=== WHAT YOU ARE ASKED TO DO ===
The required output is the lines below from the line containing "Open Claim to" to the line containing "Task: Expand the Contratista dropdown", inclusive, retyped exactly. No other lines belong in it.

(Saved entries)

-.-.-

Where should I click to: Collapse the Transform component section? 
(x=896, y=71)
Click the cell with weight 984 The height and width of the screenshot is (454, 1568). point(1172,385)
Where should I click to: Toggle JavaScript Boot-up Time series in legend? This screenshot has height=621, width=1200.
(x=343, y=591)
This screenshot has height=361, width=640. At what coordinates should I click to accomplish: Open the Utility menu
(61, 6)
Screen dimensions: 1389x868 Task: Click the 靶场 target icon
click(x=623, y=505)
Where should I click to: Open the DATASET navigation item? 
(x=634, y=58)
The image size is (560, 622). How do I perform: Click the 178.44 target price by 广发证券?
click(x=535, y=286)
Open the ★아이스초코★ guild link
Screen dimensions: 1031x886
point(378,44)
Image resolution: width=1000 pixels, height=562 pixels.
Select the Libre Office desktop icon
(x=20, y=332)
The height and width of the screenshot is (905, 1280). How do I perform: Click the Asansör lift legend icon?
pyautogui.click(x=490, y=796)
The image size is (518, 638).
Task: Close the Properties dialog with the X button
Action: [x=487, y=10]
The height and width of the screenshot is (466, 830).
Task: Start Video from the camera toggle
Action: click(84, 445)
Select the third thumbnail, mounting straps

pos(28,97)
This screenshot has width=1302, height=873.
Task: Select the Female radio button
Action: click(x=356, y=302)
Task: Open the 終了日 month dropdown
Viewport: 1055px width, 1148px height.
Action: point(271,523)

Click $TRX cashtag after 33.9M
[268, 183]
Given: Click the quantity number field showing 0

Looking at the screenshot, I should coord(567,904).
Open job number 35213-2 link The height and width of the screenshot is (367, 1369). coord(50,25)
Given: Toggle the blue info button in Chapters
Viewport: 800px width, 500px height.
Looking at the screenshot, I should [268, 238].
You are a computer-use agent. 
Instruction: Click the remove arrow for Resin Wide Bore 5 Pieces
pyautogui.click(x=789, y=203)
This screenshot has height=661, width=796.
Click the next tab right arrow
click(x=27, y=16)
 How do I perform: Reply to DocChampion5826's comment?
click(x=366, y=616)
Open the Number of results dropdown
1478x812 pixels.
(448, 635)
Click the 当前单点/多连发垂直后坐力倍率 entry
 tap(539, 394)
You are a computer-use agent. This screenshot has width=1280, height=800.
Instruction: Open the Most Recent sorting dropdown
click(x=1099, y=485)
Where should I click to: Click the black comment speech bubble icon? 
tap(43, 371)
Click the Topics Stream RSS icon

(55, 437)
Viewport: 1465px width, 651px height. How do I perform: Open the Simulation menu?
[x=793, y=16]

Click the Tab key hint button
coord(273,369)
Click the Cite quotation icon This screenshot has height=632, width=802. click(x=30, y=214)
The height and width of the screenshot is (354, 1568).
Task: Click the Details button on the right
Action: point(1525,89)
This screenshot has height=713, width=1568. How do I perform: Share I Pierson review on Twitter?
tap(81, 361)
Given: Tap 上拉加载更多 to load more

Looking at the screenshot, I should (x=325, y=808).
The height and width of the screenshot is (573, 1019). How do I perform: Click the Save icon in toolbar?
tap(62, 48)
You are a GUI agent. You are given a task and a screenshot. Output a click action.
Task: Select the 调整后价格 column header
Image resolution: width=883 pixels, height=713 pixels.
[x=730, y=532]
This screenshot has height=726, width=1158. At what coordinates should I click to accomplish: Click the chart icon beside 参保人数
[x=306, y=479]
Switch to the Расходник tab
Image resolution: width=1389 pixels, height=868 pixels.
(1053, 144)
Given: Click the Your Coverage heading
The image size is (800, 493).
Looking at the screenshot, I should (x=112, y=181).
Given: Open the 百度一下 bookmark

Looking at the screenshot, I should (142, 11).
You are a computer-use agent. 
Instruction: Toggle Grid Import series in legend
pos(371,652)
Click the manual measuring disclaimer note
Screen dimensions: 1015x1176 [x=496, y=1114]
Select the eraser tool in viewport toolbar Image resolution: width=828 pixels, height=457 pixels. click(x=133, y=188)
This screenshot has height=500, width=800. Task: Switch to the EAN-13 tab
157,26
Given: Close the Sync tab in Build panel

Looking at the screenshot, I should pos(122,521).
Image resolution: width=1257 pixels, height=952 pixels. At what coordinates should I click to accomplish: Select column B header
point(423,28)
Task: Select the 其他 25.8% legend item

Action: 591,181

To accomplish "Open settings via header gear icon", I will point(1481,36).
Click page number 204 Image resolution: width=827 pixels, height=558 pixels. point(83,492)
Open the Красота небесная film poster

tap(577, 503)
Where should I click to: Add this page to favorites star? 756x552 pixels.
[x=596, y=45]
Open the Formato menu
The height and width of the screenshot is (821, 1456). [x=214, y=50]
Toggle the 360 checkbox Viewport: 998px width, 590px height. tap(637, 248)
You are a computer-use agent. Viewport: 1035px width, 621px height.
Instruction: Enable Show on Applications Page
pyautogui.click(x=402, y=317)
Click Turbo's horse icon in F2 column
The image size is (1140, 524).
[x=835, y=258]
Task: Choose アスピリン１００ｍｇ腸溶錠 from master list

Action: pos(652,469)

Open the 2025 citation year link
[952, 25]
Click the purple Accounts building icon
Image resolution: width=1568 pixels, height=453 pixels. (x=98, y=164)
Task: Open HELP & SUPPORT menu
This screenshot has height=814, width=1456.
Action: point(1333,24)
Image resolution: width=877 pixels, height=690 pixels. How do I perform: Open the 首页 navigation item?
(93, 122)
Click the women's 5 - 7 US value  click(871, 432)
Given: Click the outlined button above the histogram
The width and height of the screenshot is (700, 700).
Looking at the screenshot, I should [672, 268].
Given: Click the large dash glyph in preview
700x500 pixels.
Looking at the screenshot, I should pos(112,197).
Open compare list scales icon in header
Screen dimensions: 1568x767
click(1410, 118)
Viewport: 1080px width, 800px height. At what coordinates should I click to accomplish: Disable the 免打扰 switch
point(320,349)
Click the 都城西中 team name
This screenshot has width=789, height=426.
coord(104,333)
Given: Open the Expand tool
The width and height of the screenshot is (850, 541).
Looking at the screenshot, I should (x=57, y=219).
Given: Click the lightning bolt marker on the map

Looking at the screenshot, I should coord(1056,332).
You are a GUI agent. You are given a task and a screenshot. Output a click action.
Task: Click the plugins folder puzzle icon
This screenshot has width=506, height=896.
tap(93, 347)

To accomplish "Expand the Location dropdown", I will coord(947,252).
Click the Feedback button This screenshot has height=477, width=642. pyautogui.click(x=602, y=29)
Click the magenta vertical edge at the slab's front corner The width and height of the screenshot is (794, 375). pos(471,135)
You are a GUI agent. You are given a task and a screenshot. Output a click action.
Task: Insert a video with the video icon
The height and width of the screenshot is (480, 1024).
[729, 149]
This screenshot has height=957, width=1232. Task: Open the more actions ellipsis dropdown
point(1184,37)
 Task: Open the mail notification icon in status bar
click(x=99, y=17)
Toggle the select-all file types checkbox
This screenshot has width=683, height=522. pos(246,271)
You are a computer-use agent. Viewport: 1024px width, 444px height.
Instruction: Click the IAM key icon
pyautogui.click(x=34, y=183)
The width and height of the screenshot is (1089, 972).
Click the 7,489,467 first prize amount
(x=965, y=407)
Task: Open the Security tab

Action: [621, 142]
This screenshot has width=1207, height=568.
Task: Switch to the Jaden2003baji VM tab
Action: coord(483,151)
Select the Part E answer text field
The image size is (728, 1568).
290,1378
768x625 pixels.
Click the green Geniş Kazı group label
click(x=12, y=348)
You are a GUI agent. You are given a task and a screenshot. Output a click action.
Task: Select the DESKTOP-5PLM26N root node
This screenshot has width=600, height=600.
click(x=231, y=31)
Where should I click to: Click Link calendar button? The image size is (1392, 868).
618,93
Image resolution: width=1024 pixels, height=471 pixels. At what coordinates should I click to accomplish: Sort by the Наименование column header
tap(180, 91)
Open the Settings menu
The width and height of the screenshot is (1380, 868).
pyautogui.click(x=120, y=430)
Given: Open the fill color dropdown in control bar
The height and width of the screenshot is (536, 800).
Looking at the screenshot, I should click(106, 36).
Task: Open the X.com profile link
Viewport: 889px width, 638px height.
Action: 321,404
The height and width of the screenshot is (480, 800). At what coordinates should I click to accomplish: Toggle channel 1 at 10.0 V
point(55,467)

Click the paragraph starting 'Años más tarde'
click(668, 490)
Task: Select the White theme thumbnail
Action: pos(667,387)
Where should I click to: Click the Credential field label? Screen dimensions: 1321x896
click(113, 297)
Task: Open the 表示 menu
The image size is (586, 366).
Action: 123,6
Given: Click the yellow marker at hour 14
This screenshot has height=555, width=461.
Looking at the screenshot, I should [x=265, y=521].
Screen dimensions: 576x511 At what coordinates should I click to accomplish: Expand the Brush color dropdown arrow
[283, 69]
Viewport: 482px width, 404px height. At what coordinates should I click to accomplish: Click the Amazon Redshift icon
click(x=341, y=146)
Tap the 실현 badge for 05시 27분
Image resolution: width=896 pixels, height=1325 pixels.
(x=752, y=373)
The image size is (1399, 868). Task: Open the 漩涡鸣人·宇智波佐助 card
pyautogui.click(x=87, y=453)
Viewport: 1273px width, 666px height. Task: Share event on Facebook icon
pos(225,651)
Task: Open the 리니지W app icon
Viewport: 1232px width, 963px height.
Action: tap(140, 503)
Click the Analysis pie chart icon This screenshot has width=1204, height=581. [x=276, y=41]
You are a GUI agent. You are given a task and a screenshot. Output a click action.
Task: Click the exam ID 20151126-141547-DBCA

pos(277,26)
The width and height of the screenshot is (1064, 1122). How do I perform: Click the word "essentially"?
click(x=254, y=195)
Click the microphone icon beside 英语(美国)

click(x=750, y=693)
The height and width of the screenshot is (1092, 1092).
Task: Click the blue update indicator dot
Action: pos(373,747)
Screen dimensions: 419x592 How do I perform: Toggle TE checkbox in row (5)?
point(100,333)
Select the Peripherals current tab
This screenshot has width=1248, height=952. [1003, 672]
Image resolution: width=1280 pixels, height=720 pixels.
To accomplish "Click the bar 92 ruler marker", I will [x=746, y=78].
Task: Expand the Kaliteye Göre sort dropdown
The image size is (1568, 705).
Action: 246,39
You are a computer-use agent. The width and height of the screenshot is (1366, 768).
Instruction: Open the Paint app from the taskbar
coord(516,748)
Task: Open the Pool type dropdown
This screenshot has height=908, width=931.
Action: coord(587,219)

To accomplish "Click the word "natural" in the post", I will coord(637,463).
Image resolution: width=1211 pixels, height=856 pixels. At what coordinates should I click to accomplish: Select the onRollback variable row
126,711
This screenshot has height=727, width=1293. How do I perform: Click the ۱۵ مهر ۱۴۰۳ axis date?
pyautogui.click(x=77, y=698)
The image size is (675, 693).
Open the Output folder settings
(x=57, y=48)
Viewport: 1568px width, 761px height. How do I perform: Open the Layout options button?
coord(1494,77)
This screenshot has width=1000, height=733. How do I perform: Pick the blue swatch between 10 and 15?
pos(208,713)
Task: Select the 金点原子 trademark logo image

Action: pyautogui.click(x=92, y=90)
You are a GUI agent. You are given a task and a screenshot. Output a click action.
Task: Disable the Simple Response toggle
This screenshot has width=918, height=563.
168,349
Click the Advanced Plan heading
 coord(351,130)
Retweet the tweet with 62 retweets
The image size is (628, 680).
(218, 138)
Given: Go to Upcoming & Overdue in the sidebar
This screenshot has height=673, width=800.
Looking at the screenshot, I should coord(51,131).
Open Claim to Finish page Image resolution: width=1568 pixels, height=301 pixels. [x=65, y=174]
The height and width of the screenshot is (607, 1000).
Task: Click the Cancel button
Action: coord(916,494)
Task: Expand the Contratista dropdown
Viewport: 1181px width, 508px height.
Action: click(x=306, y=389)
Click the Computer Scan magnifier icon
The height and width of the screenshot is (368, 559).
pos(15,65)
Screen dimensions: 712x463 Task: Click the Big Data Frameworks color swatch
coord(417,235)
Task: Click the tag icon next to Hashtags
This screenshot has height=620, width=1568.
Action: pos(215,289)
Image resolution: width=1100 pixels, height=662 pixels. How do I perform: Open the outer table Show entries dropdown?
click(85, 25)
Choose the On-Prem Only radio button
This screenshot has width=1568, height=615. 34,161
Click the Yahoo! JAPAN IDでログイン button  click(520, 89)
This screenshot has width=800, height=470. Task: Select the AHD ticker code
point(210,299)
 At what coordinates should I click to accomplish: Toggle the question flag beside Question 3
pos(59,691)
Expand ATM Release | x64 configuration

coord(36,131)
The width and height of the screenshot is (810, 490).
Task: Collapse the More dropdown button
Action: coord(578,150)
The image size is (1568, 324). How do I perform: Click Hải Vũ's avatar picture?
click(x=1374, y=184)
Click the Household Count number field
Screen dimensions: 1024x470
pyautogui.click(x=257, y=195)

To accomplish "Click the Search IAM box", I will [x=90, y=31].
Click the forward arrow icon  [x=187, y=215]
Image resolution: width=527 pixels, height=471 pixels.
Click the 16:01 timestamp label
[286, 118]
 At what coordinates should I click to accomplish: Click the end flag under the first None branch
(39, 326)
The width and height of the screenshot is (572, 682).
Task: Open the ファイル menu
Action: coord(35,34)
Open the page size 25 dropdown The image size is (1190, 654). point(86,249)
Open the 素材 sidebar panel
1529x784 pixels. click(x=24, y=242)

-.-.-

=== EXERCISE OUTPUT ===
Open Claim to Finish page Image resolution: width=1568 pixels, height=301 pixels. [x=65, y=174]
The height and width of the screenshot is (607, 1000).
Task: Click the Cancel button
Action: coord(916,494)
Task: Expand the Contratista dropdown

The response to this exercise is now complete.